# TEXT UNDER STUDY

====

Alphabet CEO Sundar Pichai said the Bard chatbot would make mistakes. It called Google a monopoly and asked for the government to break it up.
Google is slowly releasing its chatbot Bard to the public, but the company’s CEO just warned employees that although thousands of people had already tested the A.I., it might still have a lot of problems.
“Even after all this progress, we’re still in the early stages of a long A.l. journey,” Pichai wrote in the Tuesday memo to employees, according to CNBC. “As more people start to use Bard and test its capabilities, they’ll surprise us. Things will go wrong.”
Until now, Google has kept interactions with Bard limited to hand-picked testers, including about 80,000 Google employees, according to Pichai. But on Tuesday the company announced it was rolling out beta testing to thousands of users in the U.S. and U.K. who join the waitlist, with languages other than English to be added over time.
“We’ve taken a responsible approach to development, including inviting 10,000 trusted testers from a variety of backgrounds and perspectives, and we’ll continue to welcome all the feedback that’s about to come our way. We will learn from it and keep iterating and improving,” Pichai wrote to employees.
It appears that the more widely-available Bard has already run into a hiccup. Hong Kong-based security researcher Jane Manchun Wong wrote on Twitter Tuesday that she asked Bard whose side it would pick in the antitrust lawsuit against Google filed by the U.S. Department of Justice, and it promptly sided with the government.
Google Bard sides with the Justice Department in the Google antitrust case
“I hope that the court will find in favor of the Justice Department and order Google to take steps to break up its monopoly” pic.twitter.com/uqoXrCVAYI
— Jane Manchun Wong (@wongmjane) March 21, 2023
“Google has acquired its competitors, forced website publishers to use its tools, and restricted access to its ad exchange. These actions have harmed consumers and stifled innovation in the digital advertising market,” Bard responded. “I hope that the court will find in favor of the Justice Department and order Google to take steps to break up its monopoly.”

====

# DATASET EXTRACT

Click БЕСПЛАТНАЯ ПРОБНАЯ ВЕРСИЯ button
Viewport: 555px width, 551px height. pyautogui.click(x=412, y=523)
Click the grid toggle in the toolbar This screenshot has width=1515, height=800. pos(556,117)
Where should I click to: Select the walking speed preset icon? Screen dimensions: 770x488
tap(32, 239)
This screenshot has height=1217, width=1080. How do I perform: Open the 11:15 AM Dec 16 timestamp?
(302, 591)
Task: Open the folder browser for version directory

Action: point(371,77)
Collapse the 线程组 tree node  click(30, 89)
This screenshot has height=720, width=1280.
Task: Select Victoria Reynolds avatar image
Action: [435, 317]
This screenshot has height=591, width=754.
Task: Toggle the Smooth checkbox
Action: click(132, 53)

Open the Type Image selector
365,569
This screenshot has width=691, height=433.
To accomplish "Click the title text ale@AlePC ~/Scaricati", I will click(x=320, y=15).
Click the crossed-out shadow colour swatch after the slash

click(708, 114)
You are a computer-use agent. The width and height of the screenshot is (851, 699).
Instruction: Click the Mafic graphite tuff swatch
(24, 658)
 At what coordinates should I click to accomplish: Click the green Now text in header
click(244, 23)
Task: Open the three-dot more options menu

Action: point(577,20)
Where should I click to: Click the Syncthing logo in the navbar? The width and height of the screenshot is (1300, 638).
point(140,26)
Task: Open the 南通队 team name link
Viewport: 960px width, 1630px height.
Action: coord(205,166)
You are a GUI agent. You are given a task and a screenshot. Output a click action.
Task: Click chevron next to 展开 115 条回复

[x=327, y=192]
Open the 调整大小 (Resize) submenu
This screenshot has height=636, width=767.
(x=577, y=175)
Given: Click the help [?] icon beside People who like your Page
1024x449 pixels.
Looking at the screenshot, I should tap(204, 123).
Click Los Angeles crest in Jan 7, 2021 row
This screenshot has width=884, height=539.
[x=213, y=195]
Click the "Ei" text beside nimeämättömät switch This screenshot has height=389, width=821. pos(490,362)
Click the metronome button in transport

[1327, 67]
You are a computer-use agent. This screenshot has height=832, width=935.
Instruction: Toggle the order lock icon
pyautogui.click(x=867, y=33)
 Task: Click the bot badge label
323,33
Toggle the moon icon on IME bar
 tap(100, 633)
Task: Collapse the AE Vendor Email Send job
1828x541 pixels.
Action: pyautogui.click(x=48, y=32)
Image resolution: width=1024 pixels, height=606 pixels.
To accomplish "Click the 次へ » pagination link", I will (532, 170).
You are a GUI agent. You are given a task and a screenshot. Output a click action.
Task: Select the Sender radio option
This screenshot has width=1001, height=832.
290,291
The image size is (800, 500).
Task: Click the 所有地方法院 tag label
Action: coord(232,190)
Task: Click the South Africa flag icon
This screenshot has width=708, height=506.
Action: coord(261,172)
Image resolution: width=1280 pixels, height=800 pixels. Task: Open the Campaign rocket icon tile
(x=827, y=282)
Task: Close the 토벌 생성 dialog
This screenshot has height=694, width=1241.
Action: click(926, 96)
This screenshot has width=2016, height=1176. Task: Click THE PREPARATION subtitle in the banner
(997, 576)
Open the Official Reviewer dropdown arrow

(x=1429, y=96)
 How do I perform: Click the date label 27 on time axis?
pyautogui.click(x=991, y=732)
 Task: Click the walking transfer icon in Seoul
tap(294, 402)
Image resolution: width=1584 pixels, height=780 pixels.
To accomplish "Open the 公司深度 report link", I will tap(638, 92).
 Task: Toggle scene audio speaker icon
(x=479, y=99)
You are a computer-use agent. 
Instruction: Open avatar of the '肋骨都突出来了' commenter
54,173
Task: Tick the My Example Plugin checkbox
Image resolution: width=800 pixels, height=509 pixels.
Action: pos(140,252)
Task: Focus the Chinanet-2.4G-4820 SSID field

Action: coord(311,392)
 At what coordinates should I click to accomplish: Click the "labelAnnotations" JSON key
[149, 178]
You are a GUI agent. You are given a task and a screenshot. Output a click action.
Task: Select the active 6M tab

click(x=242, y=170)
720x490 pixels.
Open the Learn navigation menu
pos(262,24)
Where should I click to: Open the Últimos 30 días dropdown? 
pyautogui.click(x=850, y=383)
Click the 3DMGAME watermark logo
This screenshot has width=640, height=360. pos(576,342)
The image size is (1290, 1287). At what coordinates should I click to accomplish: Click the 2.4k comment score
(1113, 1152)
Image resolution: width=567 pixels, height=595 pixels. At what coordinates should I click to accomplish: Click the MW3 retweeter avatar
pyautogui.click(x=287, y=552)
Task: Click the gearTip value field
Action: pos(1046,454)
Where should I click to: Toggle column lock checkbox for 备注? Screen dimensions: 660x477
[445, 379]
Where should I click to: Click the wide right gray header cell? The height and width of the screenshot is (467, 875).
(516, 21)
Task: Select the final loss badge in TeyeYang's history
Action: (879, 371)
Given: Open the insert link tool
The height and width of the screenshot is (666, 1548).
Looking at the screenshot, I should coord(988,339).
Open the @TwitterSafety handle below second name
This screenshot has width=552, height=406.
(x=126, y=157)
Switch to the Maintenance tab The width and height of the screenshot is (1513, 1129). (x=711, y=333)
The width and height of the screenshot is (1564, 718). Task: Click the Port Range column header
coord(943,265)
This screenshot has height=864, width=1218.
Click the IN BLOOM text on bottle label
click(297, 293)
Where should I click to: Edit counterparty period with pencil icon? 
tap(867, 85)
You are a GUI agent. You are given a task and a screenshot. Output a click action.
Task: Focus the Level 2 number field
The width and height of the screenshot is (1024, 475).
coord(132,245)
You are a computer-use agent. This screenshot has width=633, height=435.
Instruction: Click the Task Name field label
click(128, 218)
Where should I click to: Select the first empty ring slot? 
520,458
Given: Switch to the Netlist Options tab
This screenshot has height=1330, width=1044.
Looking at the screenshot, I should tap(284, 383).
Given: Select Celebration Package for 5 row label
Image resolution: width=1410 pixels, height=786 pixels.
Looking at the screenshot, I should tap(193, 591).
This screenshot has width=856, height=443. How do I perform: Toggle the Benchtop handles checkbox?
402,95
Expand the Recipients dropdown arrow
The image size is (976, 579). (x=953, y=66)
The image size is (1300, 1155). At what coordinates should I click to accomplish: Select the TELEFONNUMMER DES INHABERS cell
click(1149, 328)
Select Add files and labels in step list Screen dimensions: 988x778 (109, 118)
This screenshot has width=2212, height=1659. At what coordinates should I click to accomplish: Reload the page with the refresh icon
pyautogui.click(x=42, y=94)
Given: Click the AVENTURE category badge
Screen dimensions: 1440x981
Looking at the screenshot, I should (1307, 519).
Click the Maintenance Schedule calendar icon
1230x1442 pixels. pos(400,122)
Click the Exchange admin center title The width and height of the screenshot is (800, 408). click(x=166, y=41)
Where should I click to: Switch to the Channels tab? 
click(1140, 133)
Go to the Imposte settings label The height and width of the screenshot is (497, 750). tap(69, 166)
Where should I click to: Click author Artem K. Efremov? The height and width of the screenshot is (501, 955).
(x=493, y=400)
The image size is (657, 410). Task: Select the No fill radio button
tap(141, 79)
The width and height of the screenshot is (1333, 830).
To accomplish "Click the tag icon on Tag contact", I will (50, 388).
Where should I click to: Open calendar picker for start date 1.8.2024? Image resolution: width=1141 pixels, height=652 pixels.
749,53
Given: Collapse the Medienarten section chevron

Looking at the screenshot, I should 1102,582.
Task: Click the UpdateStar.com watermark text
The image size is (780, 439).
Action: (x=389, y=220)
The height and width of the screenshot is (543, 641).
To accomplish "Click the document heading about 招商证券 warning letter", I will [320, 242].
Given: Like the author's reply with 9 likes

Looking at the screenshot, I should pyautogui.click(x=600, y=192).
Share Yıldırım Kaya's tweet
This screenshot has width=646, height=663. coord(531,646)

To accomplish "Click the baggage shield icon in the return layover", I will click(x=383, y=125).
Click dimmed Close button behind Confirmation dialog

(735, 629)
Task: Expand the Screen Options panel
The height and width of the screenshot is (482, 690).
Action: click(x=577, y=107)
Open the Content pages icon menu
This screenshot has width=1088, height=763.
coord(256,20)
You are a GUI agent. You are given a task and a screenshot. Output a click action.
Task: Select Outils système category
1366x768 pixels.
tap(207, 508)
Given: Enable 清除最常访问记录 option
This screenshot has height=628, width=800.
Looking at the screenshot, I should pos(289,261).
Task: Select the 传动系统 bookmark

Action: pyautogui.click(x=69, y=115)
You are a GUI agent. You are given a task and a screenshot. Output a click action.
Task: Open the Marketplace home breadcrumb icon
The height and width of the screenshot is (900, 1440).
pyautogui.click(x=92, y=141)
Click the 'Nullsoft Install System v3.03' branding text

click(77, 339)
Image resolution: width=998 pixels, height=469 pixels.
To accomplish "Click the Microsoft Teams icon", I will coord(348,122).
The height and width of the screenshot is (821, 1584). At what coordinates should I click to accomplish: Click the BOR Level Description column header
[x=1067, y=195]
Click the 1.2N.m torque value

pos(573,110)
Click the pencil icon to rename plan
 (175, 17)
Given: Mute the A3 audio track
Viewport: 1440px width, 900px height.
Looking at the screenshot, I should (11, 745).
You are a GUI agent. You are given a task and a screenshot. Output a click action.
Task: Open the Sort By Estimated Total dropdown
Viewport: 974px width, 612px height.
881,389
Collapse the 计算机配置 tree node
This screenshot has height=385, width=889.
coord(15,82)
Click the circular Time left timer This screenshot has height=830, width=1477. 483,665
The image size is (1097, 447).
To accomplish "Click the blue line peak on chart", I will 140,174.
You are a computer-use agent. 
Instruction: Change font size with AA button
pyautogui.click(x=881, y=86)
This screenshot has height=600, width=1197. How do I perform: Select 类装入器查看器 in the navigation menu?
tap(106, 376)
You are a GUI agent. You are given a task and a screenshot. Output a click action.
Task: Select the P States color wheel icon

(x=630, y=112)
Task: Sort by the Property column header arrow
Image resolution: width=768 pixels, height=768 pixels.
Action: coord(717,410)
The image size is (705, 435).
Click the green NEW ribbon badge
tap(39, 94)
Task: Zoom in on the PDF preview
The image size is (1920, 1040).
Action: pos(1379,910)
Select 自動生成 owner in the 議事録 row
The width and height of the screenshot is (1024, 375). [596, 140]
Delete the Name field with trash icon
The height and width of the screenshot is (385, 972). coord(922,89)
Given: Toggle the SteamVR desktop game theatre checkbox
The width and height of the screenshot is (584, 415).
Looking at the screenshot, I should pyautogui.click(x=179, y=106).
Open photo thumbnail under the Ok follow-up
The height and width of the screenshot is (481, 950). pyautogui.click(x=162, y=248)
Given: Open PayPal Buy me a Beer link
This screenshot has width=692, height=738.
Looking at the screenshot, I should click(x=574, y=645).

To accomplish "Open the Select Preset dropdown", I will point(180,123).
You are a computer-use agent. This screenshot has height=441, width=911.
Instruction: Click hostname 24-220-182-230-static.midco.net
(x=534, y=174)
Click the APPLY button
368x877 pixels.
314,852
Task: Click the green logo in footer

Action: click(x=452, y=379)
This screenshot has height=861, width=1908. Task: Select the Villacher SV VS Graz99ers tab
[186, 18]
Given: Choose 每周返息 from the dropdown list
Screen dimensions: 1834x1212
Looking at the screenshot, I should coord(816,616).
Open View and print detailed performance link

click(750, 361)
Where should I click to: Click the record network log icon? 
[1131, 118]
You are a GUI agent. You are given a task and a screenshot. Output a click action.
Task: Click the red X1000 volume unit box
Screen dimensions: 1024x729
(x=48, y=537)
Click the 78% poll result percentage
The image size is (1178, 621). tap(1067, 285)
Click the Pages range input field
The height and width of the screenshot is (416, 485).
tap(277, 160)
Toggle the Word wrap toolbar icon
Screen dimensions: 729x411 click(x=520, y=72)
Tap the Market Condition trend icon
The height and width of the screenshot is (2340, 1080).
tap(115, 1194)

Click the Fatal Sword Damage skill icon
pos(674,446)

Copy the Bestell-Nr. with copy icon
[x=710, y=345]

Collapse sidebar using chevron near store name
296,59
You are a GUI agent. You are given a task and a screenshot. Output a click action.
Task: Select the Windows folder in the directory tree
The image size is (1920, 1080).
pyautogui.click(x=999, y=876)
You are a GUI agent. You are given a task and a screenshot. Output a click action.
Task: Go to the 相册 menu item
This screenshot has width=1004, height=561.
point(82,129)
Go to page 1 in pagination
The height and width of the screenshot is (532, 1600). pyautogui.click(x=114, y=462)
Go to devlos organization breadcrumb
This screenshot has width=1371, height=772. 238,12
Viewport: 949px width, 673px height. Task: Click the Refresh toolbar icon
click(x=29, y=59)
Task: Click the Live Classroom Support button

====

# STUDY QUESTIONS
a: Print the passage from the article on Google's Bard chatbot, starting at "Alphabet CEO Sundar" and ending at "lot of problems.".
b: According to Pichai, as cited in the article on Google's Bard chatbot, about how many Google employees were among the hand-picked testers before the wider rollout?
c: Write the next part of the article on Google's Bard chatbot, continuing after its final paragraph.

# ANSWERS BY TASK
a:
Alphabet CEO Sundar Pichai said the Bard chatbot would make mistakes. It called Google a monopoly and asked for the government to break it up.
Google is slowly releasing its chatbot Bard to the public, but the company’s CEO just warned employees that although thousands of people had already tested the A.I., it might still have a lot of problems.

b: About 80,000.

c:
A Google spokesperson told Fortune that Bard was still in its early stages and its purpose is to give users multiple viewpoints.
"Since LLMs like Bard train on publicly available content, they can reflect positive or negative views of specific politicians, celebrities or other public figures, or even incorporate views on certain sides of controversial social or political issues into their responses," the spokesperson said. "As we’ve said, Bard can sometimes give inaccurate or inappropriate information that doesn’t represent Google’s views and Bard should not respond in a way that endorses a particular viewpoint on subjective topics."
Google was caught-flat footed by the release of Open AI’s ChatGPT, which has taken the internet by storm over the last few months with a major investment in Microsoft, which is incorporating it into its Bing search engine. Google has poured money into A.I. research for years, but was forced by ChatGPT to bring its product to the market quickly.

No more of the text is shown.